Até 2017, o primeiro ano do primeiro governo de Trump, os EUA eram o maior fornecedor de soja para a China. Com a imposição de tarifas por Trump, uma guerra comercial e o subsequente impasse, o Brasil assumiu seu lugar. O Brasil agora é o maior fornecedor de importações alimentares da China.
“O fato de a China estar investindo mais em países em desenvolvimento do que em países desenvolvidos reflete as tensões crescentes com os EUA e a UE e as barreiras crescentes impostas por esses países a Pequim”, disse Claudia Trevisan, diretora executiva do Conselho Empresarial Brasil-China.
Trump falou sobre tarifas de até 20% sobre todas as importações, uma medida que afetaria os embarques do Brasil, assim como os de outros aliados. No entanto, sua ameaça de tarifas ainda mais altas sobre a China poderia dizimar o comércio bilateral, entregando negócios ao Brasil. Segundo Trevisan, Brasília tem a chance de liderar as negociações com Pequim em nome de outros países da América Latina, maximizando a influência ao atuar como um bloco estratégico, mas a coordenação regional necessária está faltando.

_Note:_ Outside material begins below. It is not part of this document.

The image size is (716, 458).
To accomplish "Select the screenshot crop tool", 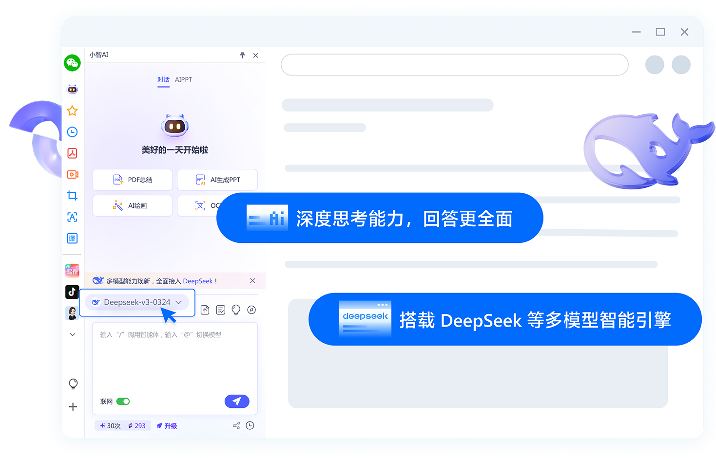I will 72,195.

“Pequim tem investimentos no Chile, Argentina, Brasil, Bolívia, Peru e não há parceria na região sobre como lidar com isso, nem como discutir investimentos em infraestrutura que criem conectividade na área”, disse ela. “Cada um por si.”
O governo de Lula está trabalhando para fortalecer essa conectividade por meio de seu projeto “Rotas de Integração Sul-Americana”, com 190 obras de infraestrutura nos 11 estados que fazem fronteira com seus vizinhos. Ele tem grandes expectativas de que a China Communications Construction, ou CCCC, com sede em Pequim, participe de leilões para a construção de rodovias e, posteriormente, ferrovias, de acordo com um funcionário em Brasília.

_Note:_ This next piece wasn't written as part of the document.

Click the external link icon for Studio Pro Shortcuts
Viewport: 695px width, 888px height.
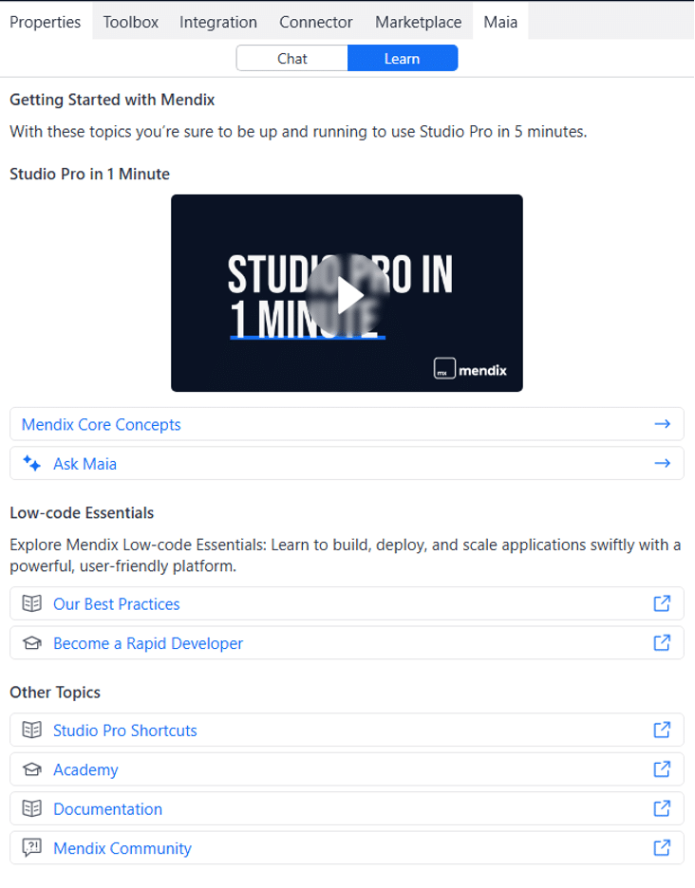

O governo brasileiro alocou US$ 700 milhões para obras internas, enquanto fundos especiais que totalizam cerca de US$10 bilhões foram criados para seus vizinhos por meio de bancos de desenvolvimento multilaterais liderados pelo BNDES do Brasil, pelo Banco Interamericano de Desenvolvimento (BID) e pelo CAF, banco de desenvolvimento da América Latina e do Caribe, mostram os documentos de planejamento.
Independentemente do sentimento em Washington, há um debate em andamento no Brasil sobre se a adesão ao Cinturão e Rota ajudaria a gerar investimentos chineses imediatos, disse o funcionário brasileiro.
Quanto ao que há para a China, Xi pode não ser totalmente altruísta, segundo Ja Ian Chong, professor associado de ciência política na Universidade Nacional de Cingapura.
“Estou certo de que Xi está aberto a cooperar com Lula, embora eu tenha menos certeza se a intenção é ajudar Lula”, disse Chong. “O ponto pode ser mais sobre garantir commodities do Brasil e obter mais acesso a um grande mercado.”
Simone Tebet, ministra do planejamento do Brasil, afirma que uma “mudança geo-econômica” da base industrial do sudeste do país para os agronegócios do centro-oeste vem ocorrendo há algum tempo em razão da demanda da Ásia por alimentos. Isso explica a mudança para o Pacífico, não apenas para acessar mais facilmente a China, mas também mercados como Vietnã, Indonésia, Coréia e Bangladesh. A realidade é que os movimentos em direção à integração regional precisam de investimento e expertise externos, e a China é a única opção disponível.
“Eu estive em Washington. Eles têm interesse em saneamento, em infraestrutura verde”, mas poucos outros investimentos, disse ela. As relações China-Brasil estão “maduras o suficiente” para atender aos interesses um do outro, no entanto, independentemente da adesão ao Cinturão e Rota.
“Ela precisa de alimentos mais baratos e o Brasil é capaz de fornecê-los”, disse ela. “Se você tiver ferrovias, chegará mais rápido e mais barato.”